A short time after this experience, Sherell spoke with the head of the autism unit at the school and found out about the initiative to travel to the Quest Centre in Florida.

“(The head) said we would like the parents to assist us with fundraisers to help defray the expenses. It was at this time Candy Apple for a Cause was birthed. It is a way to put smiles on the children’s faces and hopefully raise enough funds to make the trip a reality,” she said.

Twenty students are expected to travel with their parents on the trip, however the entire unit has about 50 children.

The goal is to raise $24,000 to pay for travel and and other services.

“After my son was diagnosed I was told that he would need occupational therapy, speech therapy as well as behavioural therapy,” said Sherell, “none of these services are currently being offered to him at his school. Raising a child on the autism disorder spectrum has so many unique challenges for therapy. To develop socially and physically, these children need to be in an environment with people who understand them and can care for them as much as possible.”

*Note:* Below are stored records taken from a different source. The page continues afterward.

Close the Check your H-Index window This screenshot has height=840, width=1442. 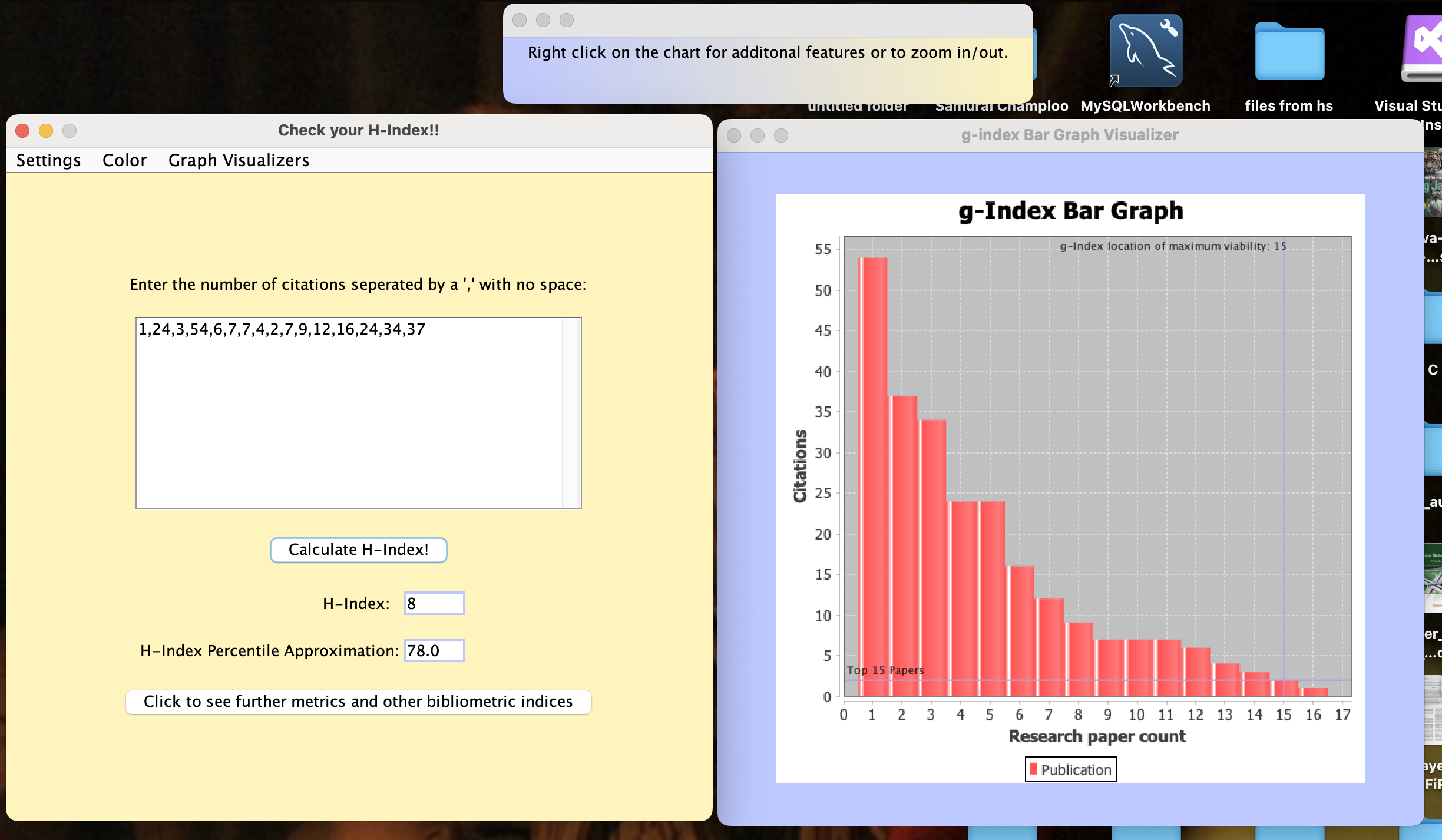pyautogui.click(x=22, y=131)
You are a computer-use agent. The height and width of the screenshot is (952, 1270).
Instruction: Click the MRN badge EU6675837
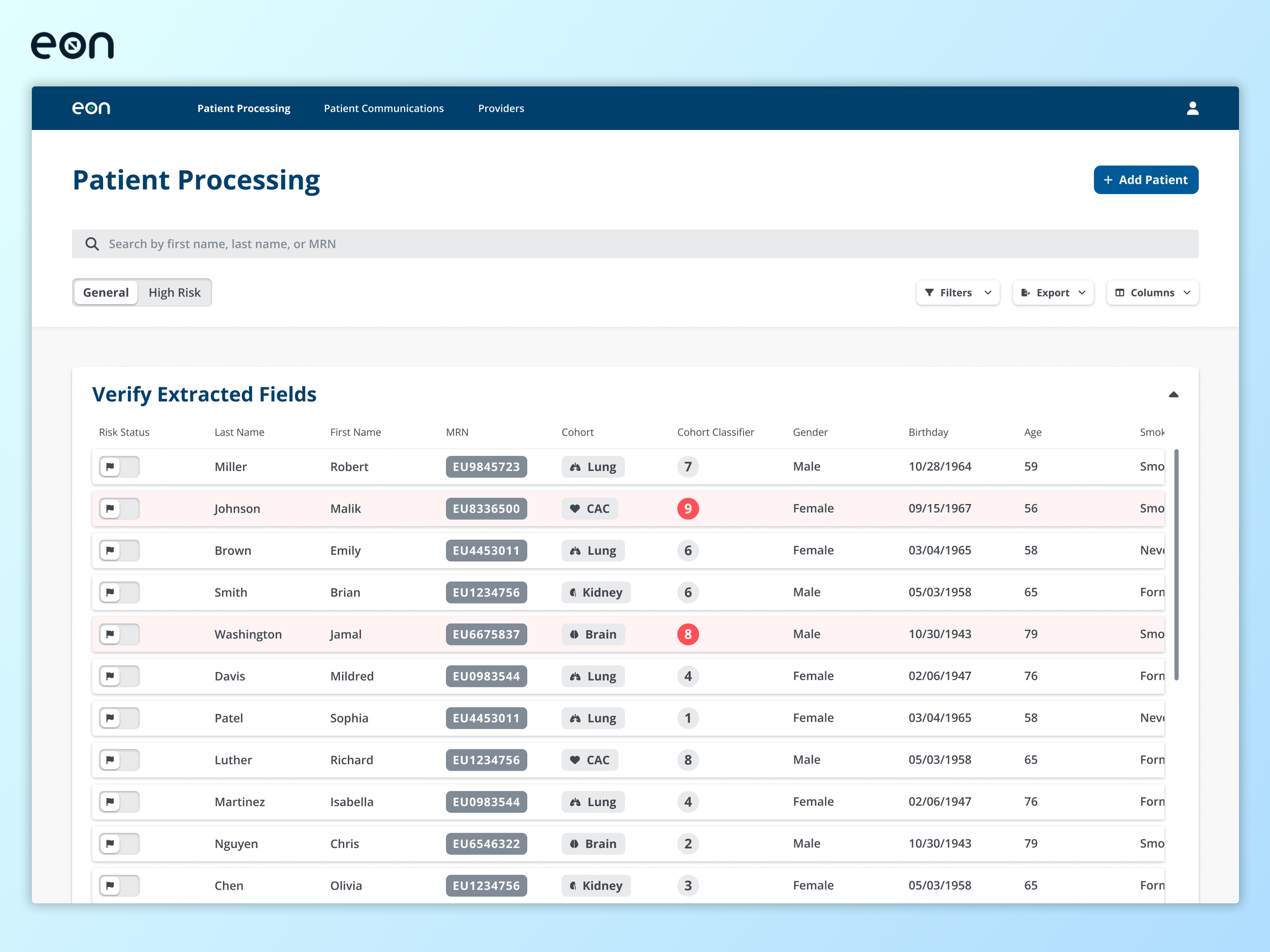click(486, 634)
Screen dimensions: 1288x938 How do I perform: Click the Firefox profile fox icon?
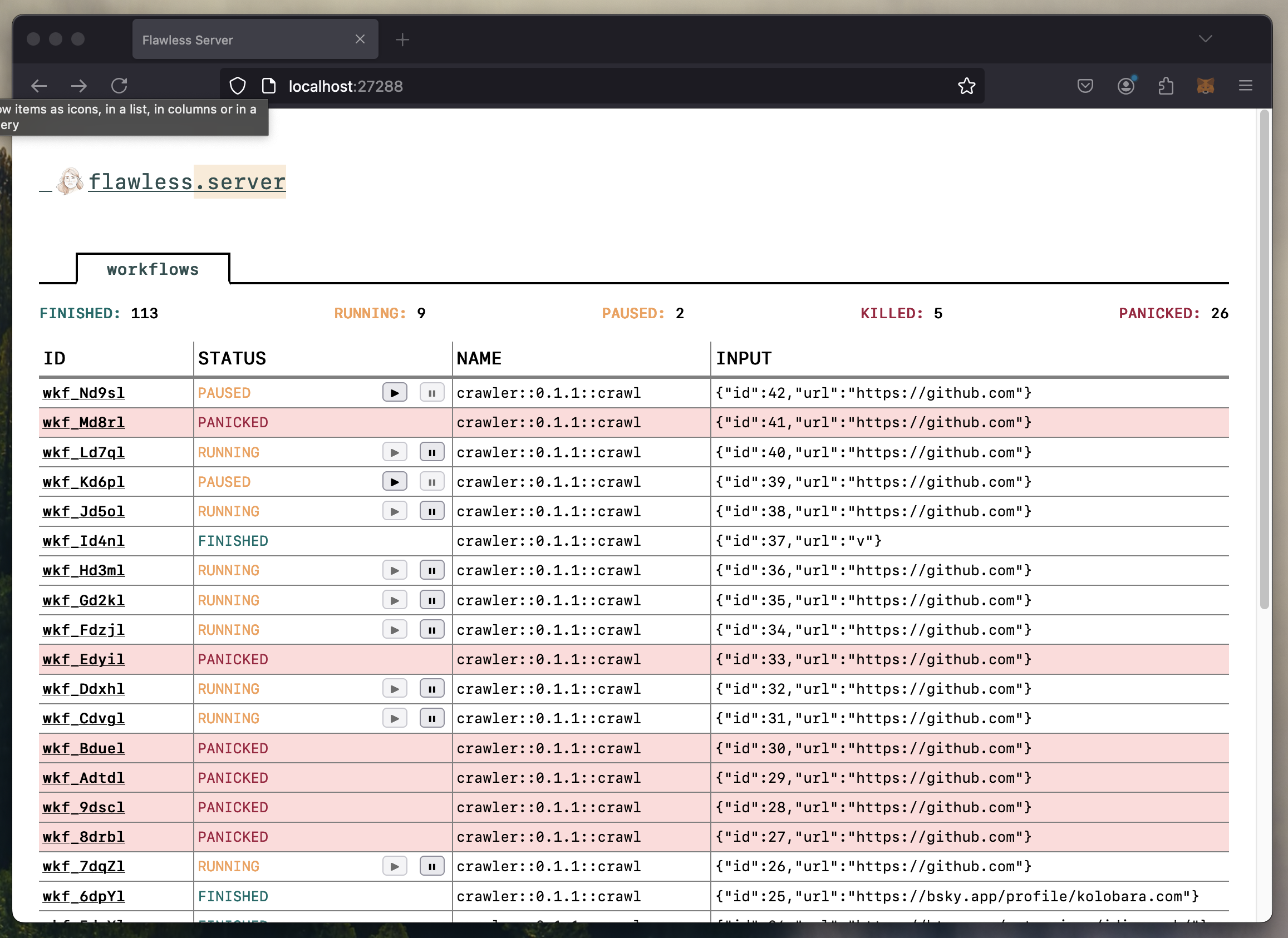pyautogui.click(x=1205, y=86)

This is the reason why the trip is so significant for the students as well as the parents, said Sherell

“Being challenged in the Bahamas is no easy task. From the lack of service the government provides, to the abhorrent prices for private care, many times we as parents have to travel to foreign countries to meet (our children’s) needs or seek outside services for help. So any who would hear our plight and would donate to help us meet this need, we say thank you,” she said.